__Task requirements__.
Restate the listing in full, keeping every word as it is.

__Material provided__.

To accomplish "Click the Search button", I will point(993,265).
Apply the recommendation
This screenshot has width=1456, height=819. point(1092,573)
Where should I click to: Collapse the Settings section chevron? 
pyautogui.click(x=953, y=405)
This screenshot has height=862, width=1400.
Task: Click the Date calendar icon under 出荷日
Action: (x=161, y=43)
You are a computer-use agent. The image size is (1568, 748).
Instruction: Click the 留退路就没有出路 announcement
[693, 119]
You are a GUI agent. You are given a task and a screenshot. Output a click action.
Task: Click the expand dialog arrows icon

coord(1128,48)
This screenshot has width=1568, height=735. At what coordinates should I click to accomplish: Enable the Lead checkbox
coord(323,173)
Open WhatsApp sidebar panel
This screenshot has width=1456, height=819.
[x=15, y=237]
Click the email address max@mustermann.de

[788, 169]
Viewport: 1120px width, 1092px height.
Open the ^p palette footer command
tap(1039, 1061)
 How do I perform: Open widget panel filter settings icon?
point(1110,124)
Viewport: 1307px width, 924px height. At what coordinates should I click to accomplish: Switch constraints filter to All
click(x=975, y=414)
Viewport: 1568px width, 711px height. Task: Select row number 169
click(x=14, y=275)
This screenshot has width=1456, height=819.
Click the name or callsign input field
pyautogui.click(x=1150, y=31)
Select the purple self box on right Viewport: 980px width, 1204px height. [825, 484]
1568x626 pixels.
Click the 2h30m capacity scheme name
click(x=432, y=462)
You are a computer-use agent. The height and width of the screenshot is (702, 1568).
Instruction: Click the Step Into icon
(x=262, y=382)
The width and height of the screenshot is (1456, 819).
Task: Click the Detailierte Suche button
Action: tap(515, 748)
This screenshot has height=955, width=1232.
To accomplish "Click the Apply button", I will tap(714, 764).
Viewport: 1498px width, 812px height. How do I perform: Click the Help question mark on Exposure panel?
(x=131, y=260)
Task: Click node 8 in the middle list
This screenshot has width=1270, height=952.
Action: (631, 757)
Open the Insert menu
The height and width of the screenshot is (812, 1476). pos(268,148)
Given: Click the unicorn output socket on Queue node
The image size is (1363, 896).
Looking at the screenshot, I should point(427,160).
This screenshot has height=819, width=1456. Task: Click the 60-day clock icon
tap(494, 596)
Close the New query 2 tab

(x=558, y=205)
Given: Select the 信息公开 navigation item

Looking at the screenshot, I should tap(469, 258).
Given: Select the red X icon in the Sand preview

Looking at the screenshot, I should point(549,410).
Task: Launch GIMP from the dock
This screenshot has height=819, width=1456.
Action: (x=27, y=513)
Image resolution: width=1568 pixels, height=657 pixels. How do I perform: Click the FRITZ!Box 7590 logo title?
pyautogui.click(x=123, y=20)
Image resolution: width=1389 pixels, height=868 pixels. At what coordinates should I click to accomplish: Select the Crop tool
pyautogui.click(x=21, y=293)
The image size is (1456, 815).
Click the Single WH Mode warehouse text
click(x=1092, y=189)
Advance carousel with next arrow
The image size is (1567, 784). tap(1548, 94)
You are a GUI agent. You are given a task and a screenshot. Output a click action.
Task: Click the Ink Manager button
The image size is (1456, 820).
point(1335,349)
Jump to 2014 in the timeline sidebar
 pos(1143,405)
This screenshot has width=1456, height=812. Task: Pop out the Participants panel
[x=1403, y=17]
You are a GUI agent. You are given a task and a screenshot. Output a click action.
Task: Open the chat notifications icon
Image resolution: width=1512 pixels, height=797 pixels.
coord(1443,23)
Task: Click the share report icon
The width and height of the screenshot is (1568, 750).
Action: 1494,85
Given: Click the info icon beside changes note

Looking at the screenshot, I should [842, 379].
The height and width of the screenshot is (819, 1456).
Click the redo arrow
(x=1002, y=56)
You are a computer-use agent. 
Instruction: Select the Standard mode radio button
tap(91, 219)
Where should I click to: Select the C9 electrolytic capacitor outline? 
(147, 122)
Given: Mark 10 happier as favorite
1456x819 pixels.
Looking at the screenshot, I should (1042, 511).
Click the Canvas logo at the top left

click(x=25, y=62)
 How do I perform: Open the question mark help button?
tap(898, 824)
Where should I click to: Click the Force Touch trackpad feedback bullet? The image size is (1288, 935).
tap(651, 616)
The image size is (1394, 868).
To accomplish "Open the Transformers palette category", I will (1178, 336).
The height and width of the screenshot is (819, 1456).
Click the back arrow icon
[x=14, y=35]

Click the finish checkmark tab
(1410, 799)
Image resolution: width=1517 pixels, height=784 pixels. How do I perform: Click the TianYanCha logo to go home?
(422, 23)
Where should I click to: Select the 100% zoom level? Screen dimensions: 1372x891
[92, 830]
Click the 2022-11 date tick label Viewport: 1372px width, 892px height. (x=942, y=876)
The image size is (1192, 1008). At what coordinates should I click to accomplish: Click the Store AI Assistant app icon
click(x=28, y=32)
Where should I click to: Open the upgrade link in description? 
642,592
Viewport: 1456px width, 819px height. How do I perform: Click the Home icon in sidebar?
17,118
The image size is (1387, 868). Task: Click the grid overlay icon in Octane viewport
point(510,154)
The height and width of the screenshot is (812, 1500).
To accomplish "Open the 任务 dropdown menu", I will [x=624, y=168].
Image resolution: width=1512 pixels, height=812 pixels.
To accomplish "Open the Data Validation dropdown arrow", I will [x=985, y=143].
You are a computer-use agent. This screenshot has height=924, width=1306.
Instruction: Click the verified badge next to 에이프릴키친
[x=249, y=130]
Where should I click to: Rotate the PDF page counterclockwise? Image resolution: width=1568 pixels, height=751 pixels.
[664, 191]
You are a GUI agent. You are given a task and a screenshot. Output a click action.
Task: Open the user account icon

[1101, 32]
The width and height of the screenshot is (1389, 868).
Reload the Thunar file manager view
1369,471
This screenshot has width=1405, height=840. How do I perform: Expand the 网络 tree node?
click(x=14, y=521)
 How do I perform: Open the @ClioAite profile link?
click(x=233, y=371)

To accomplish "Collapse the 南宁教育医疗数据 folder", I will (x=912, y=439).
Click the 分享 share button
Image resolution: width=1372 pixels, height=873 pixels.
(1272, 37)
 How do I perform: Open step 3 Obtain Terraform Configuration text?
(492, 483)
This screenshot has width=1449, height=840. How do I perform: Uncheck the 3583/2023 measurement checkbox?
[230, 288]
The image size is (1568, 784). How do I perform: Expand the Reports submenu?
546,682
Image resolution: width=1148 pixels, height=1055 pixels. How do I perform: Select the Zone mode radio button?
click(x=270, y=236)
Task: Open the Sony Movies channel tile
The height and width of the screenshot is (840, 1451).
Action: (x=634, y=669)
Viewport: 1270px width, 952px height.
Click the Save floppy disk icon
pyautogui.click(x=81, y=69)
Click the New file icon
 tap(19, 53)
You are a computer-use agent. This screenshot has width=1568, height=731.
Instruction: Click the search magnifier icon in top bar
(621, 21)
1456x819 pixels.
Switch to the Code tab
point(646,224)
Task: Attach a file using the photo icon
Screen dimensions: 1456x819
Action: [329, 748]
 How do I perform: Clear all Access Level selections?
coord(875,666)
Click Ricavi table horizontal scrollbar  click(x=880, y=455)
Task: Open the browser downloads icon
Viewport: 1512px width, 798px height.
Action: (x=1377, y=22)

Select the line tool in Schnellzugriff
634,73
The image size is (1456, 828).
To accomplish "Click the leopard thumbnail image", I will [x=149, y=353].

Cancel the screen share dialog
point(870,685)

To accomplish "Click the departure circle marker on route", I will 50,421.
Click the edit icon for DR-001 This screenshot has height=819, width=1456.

__Response__.
To accomplish "Click the Search button", I will point(993,265).
Apply the recommendation
This screenshot has width=1456, height=819. point(1092,573)
Where should I click to: Collapse the Settings section chevron? 
pyautogui.click(x=953, y=405)
This screenshot has height=862, width=1400.
Task: Click the Date calendar icon under 出荷日
Action: (x=161, y=43)
You are a computer-use agent. The image size is (1568, 748).
Instruction: Click the 留退路就没有出路 announcement
[693, 119]
You are a GUI agent. You are given a task and a screenshot. Output a click action.
Task: Click the expand dialog arrows icon

coord(1128,48)
This screenshot has width=1568, height=735. At what coordinates should I click to accomplish: Enable the Lead checkbox
coord(323,173)
Open WhatsApp sidebar panel
This screenshot has width=1456, height=819.
[x=15, y=237]
Click the email address max@mustermann.de

[788, 169]
Viewport: 1120px width, 1092px height.
Open the ^p palette footer command
tap(1039, 1061)
 How do I perform: Open widget panel filter settings icon?
point(1110,124)
Viewport: 1307px width, 924px height. At what coordinates should I click to accomplish: Switch constraints filter to All
click(x=975, y=414)
Viewport: 1568px width, 711px height. Task: Select row number 169
click(x=14, y=275)
This screenshot has width=1456, height=819.
Click the name or callsign input field
pyautogui.click(x=1150, y=31)
Select the purple self box on right Viewport: 980px width, 1204px height. [825, 484]
1568x626 pixels.
Click the 2h30m capacity scheme name
click(x=432, y=462)
You are a computer-use agent. The height and width of the screenshot is (702, 1568).
Instruction: Click the Step Into icon
(x=262, y=382)
The width and height of the screenshot is (1456, 819).
Task: Click the Detailierte Suche button
Action: tap(515, 748)
This screenshot has height=955, width=1232.
To accomplish "Click the Apply button", I will tap(714, 764).
Viewport: 1498px width, 812px height. How do I perform: Click the Help question mark on Exposure panel?
(x=131, y=260)
Task: Click node 8 in the middle list
This screenshot has width=1270, height=952.
Action: (631, 757)
Open the Insert menu
The height and width of the screenshot is (812, 1476). pos(268,148)
Given: Click the unicorn output socket on Queue node
The image size is (1363, 896).
Looking at the screenshot, I should point(427,160).
This screenshot has height=819, width=1456. Task: Click the 60-day clock icon
tap(494, 596)
Close the New query 2 tab

(x=558, y=205)
Given: Select the 信息公开 navigation item

Looking at the screenshot, I should tap(469, 258).
Given: Select the red X icon in the Sand preview

Looking at the screenshot, I should point(549,410).
Task: Launch GIMP from the dock
This screenshot has height=819, width=1456.
Action: (x=27, y=513)
Image resolution: width=1568 pixels, height=657 pixels. How do I perform: Click the FRITZ!Box 7590 logo title?
pyautogui.click(x=123, y=20)
Image resolution: width=1389 pixels, height=868 pixels. At what coordinates should I click to accomplish: Select the Crop tool
pyautogui.click(x=21, y=293)
The image size is (1456, 815).
Click the Single WH Mode warehouse text
click(x=1092, y=189)
Advance carousel with next arrow
The image size is (1567, 784). tap(1548, 94)
You are a GUI agent. You are given a task and a screenshot. Output a click action.
Task: Click the Ink Manager button
The image size is (1456, 820).
point(1335,349)
Jump to 2014 in the timeline sidebar
 pos(1143,405)
This screenshot has width=1456, height=812. Task: Pop out the Participants panel
[x=1403, y=17]
You are a GUI agent. You are given a task and a screenshot. Output a click action.
Task: Open the chat notifications icon
Image resolution: width=1512 pixels, height=797 pixels.
coord(1443,23)
Task: Click the share report icon
The width and height of the screenshot is (1568, 750).
Action: 1494,85
Given: Click the info icon beside changes note

Looking at the screenshot, I should [842, 379].
The height and width of the screenshot is (819, 1456).
Click the redo arrow
(x=1002, y=56)
You are a computer-use agent. 
Instruction: Select the Standard mode radio button
tap(91, 219)
Where should I click to: Select the C9 electrolytic capacitor outline? 
(147, 122)
Given: Mark 10 happier as favorite
1456x819 pixels.
Looking at the screenshot, I should (1042, 511).
Click the Canvas logo at the top left

click(x=25, y=62)
 How do I perform: Open the question mark help button?
tap(898, 824)
Where should I click to: Click the Force Touch trackpad feedback bullet? The image size is (1288, 935).
tap(651, 616)
The image size is (1394, 868).
To accomplish "Open the Transformers palette category", I will (1178, 336).
The height and width of the screenshot is (819, 1456).
Click the back arrow icon
[x=14, y=35]

Click the finish checkmark tab
(1410, 799)
Image resolution: width=1517 pixels, height=784 pixels. How do I perform: Click the TianYanCha logo to go home?
(422, 23)
Where should I click to: Select the 100% zoom level? Screen dimensions: 1372x891
[92, 830]
Click the 2022-11 date tick label Viewport: 1372px width, 892px height. (x=942, y=876)
The image size is (1192, 1008). At what coordinates should I click to accomplish: Click the Store AI Assistant app icon
click(x=28, y=32)
Where should I click to: Open the upgrade link in description? 
642,592
Viewport: 1456px width, 819px height. How do I perform: Click the Home icon in sidebar?
17,118
The image size is (1387, 868). Task: Click the grid overlay icon in Octane viewport
point(510,154)
The height and width of the screenshot is (812, 1500).
To accomplish "Open the 任务 dropdown menu", I will [x=624, y=168].
Image resolution: width=1512 pixels, height=812 pixels.
To accomplish "Open the Data Validation dropdown arrow", I will [x=985, y=143].
You are a computer-use agent. This screenshot has height=924, width=1306.
Instruction: Click the verified badge next to 에이프릴키친
[x=249, y=130]
Where should I click to: Rotate the PDF page counterclockwise? Image resolution: width=1568 pixels, height=751 pixels.
[664, 191]
You are a GUI agent. You are given a task and a screenshot. Output a click action.
Task: Open the user account icon

[1101, 32]
The width and height of the screenshot is (1389, 868).
Reload the Thunar file manager view
1369,471
This screenshot has width=1405, height=840. How do I perform: Expand the 网络 tree node?
click(x=14, y=521)
 How do I perform: Open the @ClioAite profile link?
click(x=233, y=371)

To accomplish "Collapse the 南宁教育医疗数据 folder", I will (x=912, y=439).
Click the 分享 share button
Image resolution: width=1372 pixels, height=873 pixels.
(1272, 37)
 How do I perform: Open step 3 Obtain Terraform Configuration text?
(492, 483)
This screenshot has width=1449, height=840. How do I perform: Uncheck the 3583/2023 measurement checkbox?
[230, 288]
The image size is (1568, 784). How do I perform: Expand the Reports submenu?
546,682
Image resolution: width=1148 pixels, height=1055 pixels. How do I perform: Select the Zone mode radio button?
click(x=270, y=236)
Task: Open the Sony Movies channel tile
The height and width of the screenshot is (840, 1451).
Action: (x=634, y=669)
Viewport: 1270px width, 952px height.
Click the Save floppy disk icon
pyautogui.click(x=81, y=69)
Click the New file icon
 tap(19, 53)
You are a computer-use agent. This screenshot has width=1568, height=731.
Instruction: Click the search magnifier icon in top bar
(621, 21)
1456x819 pixels.
Switch to the Code tab
point(646,224)
Task: Attach a file using the photo icon
Screen dimensions: 1456x819
Action: [329, 748]
 How do I perform: Clear all Access Level selections?
coord(875,666)
Click Ricavi table horizontal scrollbar  click(x=880, y=455)
Task: Open the browser downloads icon
Viewport: 1512px width, 798px height.
Action: (x=1377, y=22)

Select the line tool in Schnellzugriff
634,73
The image size is (1456, 828).
To accomplish "Click the leopard thumbnail image", I will [x=149, y=353].

Cancel the screen share dialog
point(870,685)

To accomplish "Click the departure circle marker on route", I will 50,421.
Click the edit icon for DR-001 This screenshot has height=819, width=1456.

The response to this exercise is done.